WORK ITEM = Transcribe each record below character for character.

......

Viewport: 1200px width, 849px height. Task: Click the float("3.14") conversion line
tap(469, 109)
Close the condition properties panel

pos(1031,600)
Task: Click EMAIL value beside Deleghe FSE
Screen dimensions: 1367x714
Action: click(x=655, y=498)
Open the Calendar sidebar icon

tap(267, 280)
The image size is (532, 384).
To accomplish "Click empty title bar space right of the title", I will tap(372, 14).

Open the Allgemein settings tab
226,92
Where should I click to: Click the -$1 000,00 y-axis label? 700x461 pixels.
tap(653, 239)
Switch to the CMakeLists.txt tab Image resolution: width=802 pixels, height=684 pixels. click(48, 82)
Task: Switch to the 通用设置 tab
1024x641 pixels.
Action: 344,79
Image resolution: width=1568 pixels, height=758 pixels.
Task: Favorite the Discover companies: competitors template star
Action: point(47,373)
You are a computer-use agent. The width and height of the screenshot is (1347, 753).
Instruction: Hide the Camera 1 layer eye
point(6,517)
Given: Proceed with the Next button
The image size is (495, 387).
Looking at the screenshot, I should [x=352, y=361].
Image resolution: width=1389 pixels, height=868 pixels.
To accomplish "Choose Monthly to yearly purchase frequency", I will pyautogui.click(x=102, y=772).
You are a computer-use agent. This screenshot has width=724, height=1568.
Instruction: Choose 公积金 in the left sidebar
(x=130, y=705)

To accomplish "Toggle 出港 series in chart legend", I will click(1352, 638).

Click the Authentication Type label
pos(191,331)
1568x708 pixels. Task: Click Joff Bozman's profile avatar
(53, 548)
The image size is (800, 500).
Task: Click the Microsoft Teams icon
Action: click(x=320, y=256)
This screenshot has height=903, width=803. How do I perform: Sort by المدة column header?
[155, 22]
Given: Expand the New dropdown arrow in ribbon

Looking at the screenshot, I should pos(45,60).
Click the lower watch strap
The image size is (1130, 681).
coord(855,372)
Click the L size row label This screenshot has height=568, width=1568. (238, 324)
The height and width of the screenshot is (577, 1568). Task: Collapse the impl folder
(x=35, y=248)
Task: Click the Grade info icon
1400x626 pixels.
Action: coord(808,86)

......

RESULT FOR THIS EXERCISE =
Viewport: 1200px width, 849px height. Task: Click the float("3.14") conversion line
tap(469, 109)
Close the condition properties panel

pos(1031,600)
Task: Click EMAIL value beside Deleghe FSE
Screen dimensions: 1367x714
Action: click(x=655, y=498)
Open the Calendar sidebar icon

tap(267, 280)
The image size is (532, 384).
To accomplish "Click empty title bar space right of the title", I will tap(372, 14).

Open the Allgemein settings tab
226,92
Where should I click to: Click the -$1 000,00 y-axis label? 700x461 pixels.
tap(653, 239)
Switch to the CMakeLists.txt tab Image resolution: width=802 pixels, height=684 pixels. click(48, 82)
Task: Switch to the 通用设置 tab
1024x641 pixels.
Action: 344,79
Image resolution: width=1568 pixels, height=758 pixels.
Task: Favorite the Discover companies: competitors template star
Action: point(47,373)
You are a computer-use agent. The width and height of the screenshot is (1347, 753).
Instruction: Hide the Camera 1 layer eye
point(6,517)
Given: Proceed with the Next button
The image size is (495, 387).
Looking at the screenshot, I should [x=352, y=361].
Image resolution: width=1389 pixels, height=868 pixels.
To accomplish "Choose Monthly to yearly purchase frequency", I will pyautogui.click(x=102, y=772).
You are a computer-use agent. This screenshot has width=724, height=1568.
Instruction: Choose 公积金 in the left sidebar
(x=130, y=705)

To accomplish "Toggle 出港 series in chart legend", I will click(1352, 638).

Click the Authentication Type label
pos(191,331)
1568x708 pixels. Task: Click Joff Bozman's profile avatar
(53, 548)
The image size is (800, 500).
Task: Click the Microsoft Teams icon
Action: click(x=320, y=256)
This screenshot has height=903, width=803. How do I perform: Sort by المدة column header?
[155, 22]
Given: Expand the New dropdown arrow in ribbon

Looking at the screenshot, I should pos(45,60).
Click the lower watch strap
The image size is (1130, 681).
coord(855,372)
Click the L size row label This screenshot has height=568, width=1568. (238, 324)
The height and width of the screenshot is (577, 1568). Task: Collapse the impl folder
(x=35, y=248)
Task: Click the Grade info icon
1400x626 pixels.
Action: coord(808,86)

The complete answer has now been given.